Premature rejoicing over marriage?

I don't want to put a dampener on the celebrations surrounding the rise in weddings after a 40 year decline, but is this really a pointer to a revival in marriage, or is it just an increase in weddings?
I've long held the view that the Christian fixation with marriage when it is not allied with a determination to build strong and healthy relationships is just another game with statistics. Call me cynical, but a wedding doesn't make a marriage. I remember working with someone who had been in a long-term relationship with their partner and together they decided to get married. Within a pretty short space of time they had separated and gone their own ways. Now maybe the relationship was already in trouble, but the bottom line is that getting married didn't fix anything that might have been wrong.

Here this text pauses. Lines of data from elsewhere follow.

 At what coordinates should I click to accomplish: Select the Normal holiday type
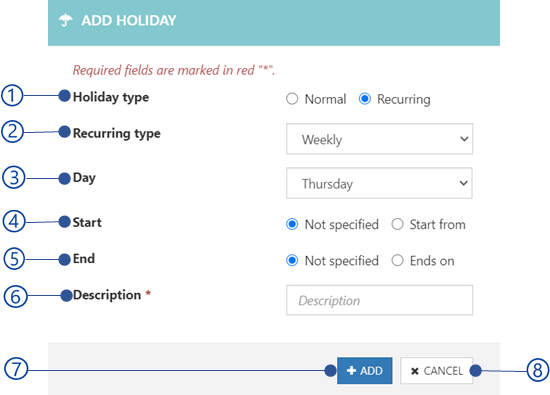pos(292,99)
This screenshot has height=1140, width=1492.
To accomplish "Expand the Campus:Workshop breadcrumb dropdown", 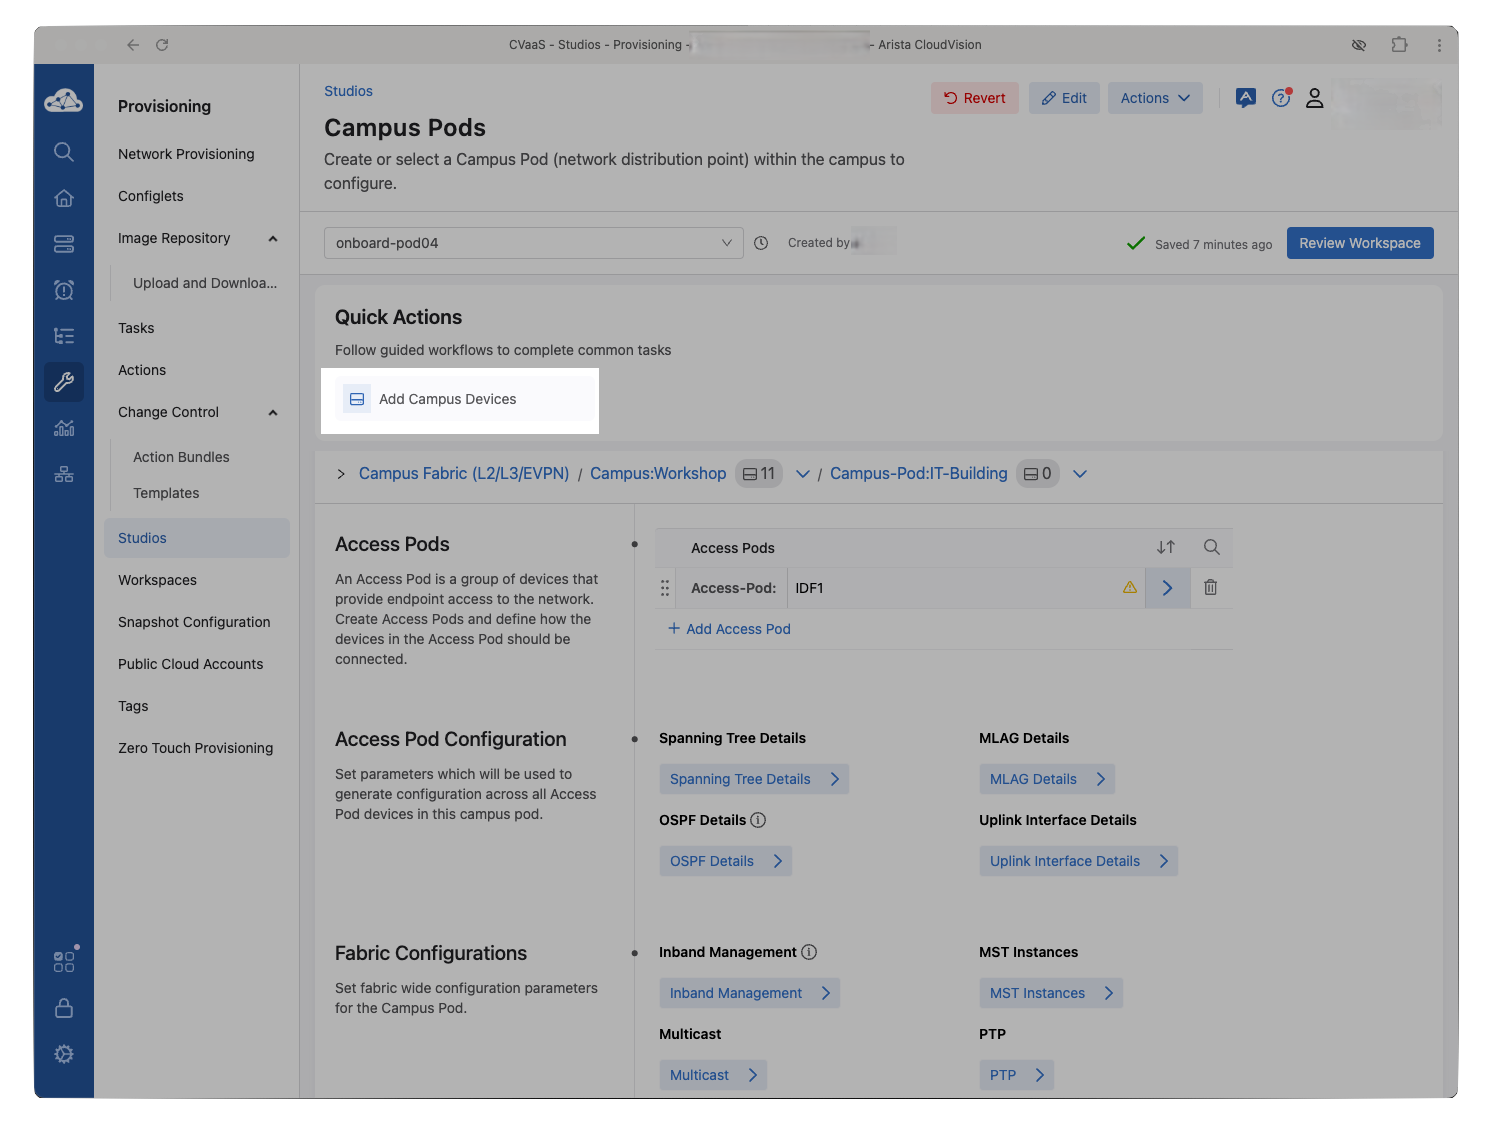I will click(802, 474).
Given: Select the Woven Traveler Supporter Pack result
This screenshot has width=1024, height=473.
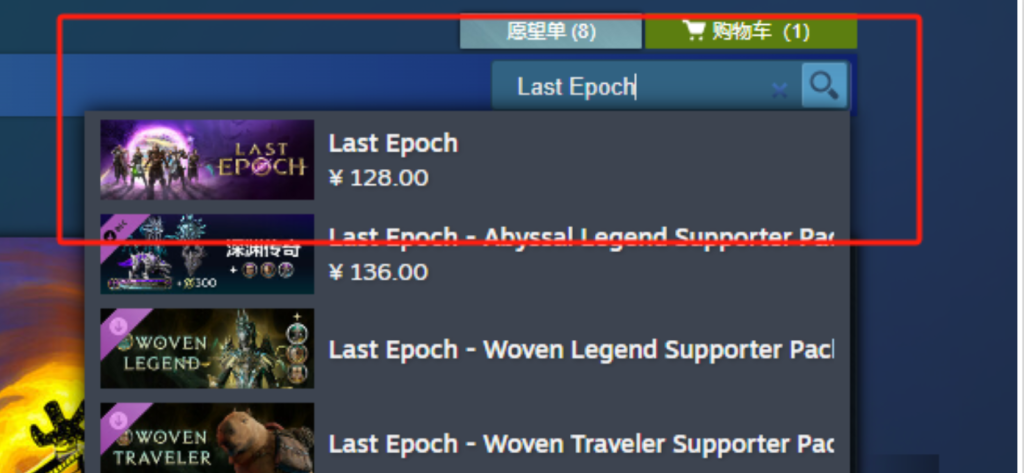Looking at the screenshot, I should tap(467, 438).
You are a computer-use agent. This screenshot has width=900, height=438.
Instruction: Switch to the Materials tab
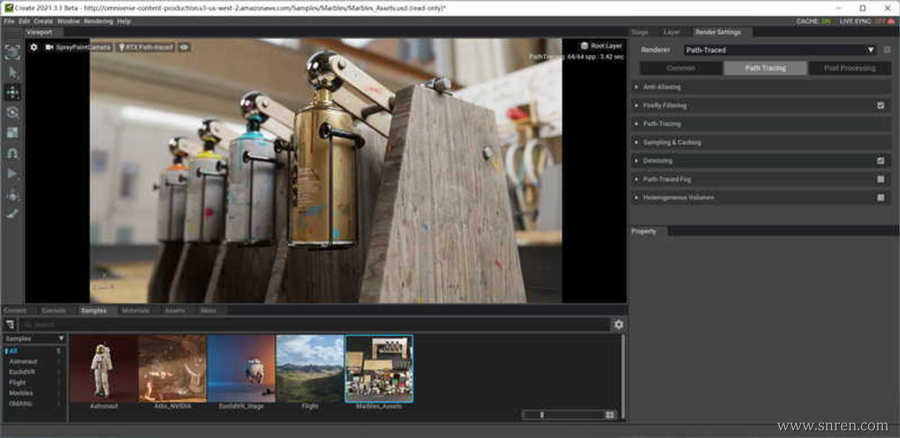(135, 310)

A few years ago there was an interview with a couple who were both what you might call serial "marriers". I think they were on their 4th or 5th marriage at the time of the interview. They were talking about how much they had to offer in terms of counsel for those getting married because they had been married so many times. It seemed to me that what they actually had to offer was lots of advice on how to marry but not necessarily on how to build a long lasting relationship.
This, to me, is the key. Not how many marriages there are in a given year, but how many deep and healthy relationships are being built and sustained over the long haul. If all we are doing as the church is encouraging people to get married, then we are failing them spectacularly.
It's great that people are getting married, but let's get over the the idea that this somehow suggests that marriage is coming back into fashion. We live in a highly disposable society and relationships are just one of the casualties of such a society.
The real hope lies in the statistics that marriage provides a strong foundation for a long relationship, that people who are married are more likely to put in the effort to resolve their issues and this in turn has a knock on effect of teaching children and young people about working at our relationships.
If there is evidence that this is happening then it really would be a cause for rejoicing.